▶ **RICHIESTE**:
1) Nel testo sul divario tra Nord e Sud, quali regioni pagano soprattutto per far curare i propri assicurati altrove?
2) Prosegui il testo sul divario tra Nord e Sud dal punto in cui si ferma.

▶ **ESTRATTO DELLA PAGINA**:
______
Il Nord viene sempre prima, in tutte le
classifiche. Il Sud viene primo nella malavita, anche se ce n’è di più, in
proporzione, nella distinta Svezia.
Il Sud ha inventato il mercato, con i
mercatini. Ma li pratica meglio il Nord, come tutto del resto.
L’Irlanda è il cattivo d’Europa, che
ospita Apple, AirBnb, Ryan e altre aziende di malaffare. E le lascia lavorare
in pace, e non le tassa. No, non funziona così: il mercato non ammette sconti
fiscali. Questi possono permetterseli solo le potenze: Gran Bretagna, gli Stati
Usa, e Olanda e Lussemburgo per conto della Germania.
C’è un Sud anche al Nord: l’Irlanda è
cattolica. Per questo non ha sconti, per questa storia che si perdona i
peccati: il mercato è molto protestante, e infatti fa vincere sempre e solo il
migliore.
Resta da dire, in materia di sanità, che
di una cosa sicuramente il Sud è pienamente responsabile, della sua malagestione.
Con regioni che pagano cifre consistenti per far curare i propri assicurati
altrove, la Sicilia, la Calabria e la Campania soprattutto. Per incapacità,
scarsa professionalità, corruzione.
Molte debolezze il decentramento amministrativo
ha evidenziato al Sud di cui il Sud è solo responsabile, la viabilità, l’urbanistica,
le politiche attive del lavoro, ma nella sanità la colpa è totale. Non c’è
mafia che scusi, né scarsità di capitali.
______
Dati sugli elementi e sulla posizione del testo
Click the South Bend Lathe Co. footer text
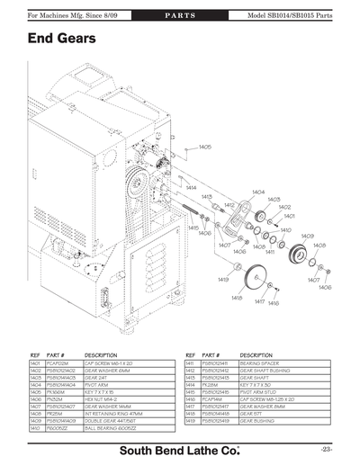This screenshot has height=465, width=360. [x=180, y=448]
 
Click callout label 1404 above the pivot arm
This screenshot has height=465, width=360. [x=258, y=192]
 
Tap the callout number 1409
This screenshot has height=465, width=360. [x=306, y=235]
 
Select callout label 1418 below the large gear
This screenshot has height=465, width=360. [x=237, y=298]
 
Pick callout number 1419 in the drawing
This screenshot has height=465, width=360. [x=223, y=280]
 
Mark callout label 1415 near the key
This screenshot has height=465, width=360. [x=193, y=228]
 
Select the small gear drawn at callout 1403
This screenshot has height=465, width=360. [x=264, y=219]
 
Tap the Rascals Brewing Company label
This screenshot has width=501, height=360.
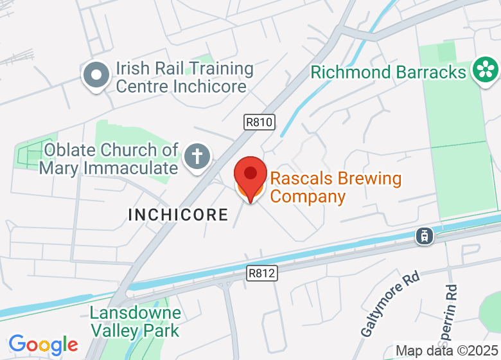pyautogui.click(x=335, y=187)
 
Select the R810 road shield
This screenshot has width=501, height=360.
pyautogui.click(x=259, y=122)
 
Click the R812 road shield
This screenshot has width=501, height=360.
pyautogui.click(x=262, y=273)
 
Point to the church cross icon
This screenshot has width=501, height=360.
pyautogui.click(x=198, y=157)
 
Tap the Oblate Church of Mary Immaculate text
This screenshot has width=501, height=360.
pyautogui.click(x=108, y=159)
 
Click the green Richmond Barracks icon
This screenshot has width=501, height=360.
pyautogui.click(x=485, y=70)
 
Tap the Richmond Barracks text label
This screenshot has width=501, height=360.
pyautogui.click(x=388, y=71)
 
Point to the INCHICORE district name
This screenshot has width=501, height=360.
pyautogui.click(x=178, y=215)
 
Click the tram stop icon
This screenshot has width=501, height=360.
pyautogui.click(x=425, y=236)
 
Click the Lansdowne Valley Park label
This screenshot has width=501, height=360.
pyautogui.click(x=135, y=322)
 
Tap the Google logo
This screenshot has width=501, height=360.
pyautogui.click(x=43, y=345)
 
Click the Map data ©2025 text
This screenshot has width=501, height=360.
pyautogui.click(x=446, y=351)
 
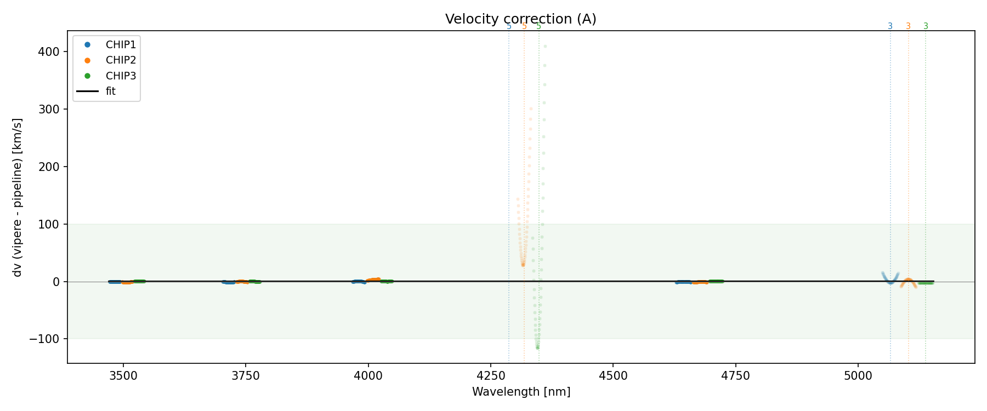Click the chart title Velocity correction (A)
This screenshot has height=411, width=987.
pos(520,19)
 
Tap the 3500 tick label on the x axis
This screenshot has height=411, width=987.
______
▶ **RISPOSTE PER COMPITO**:
1) La Sicilia, la Calabria e la Campania.

2)
Suono
È – era – il nome della tarantella, da
ballo popolare? Ettore Castagna lo arguisce nella monografia “U sonu” per la
“musica a ballo” di Cardeto sull’Aspromonte, una tarantella aspromontana
ingentilita. Un trattato singolare, pro e contro la tarantella ballo colto e
non popolare. Che però ha un’eco in Danilo Dolci. Che in una poesia della
raccolta “Il limone lunare”, fa ricordare a Rosa: “A sedici anni mi hanno
invitata a un suono\, a una festa da ballo in casa di parenti” – Rosa è un’anziana
contadina dell’agrigentino che “sembra uscita\ da un quadro veneziano del
seicento”:
Castagna, sbollito il furore iconoclasta, il “suono” ricompone come musica coreutica, sonu
a ballu: se non si balla, “si
perdi u sonu”. A un sentimento
e un bisogno che vengono da lontano. La danza, “deposito sedimentato”, e quindi
il “sonu a ballu”,
insomma la tarantella, ha “una spiccata caratterizzazione in senso rituale”.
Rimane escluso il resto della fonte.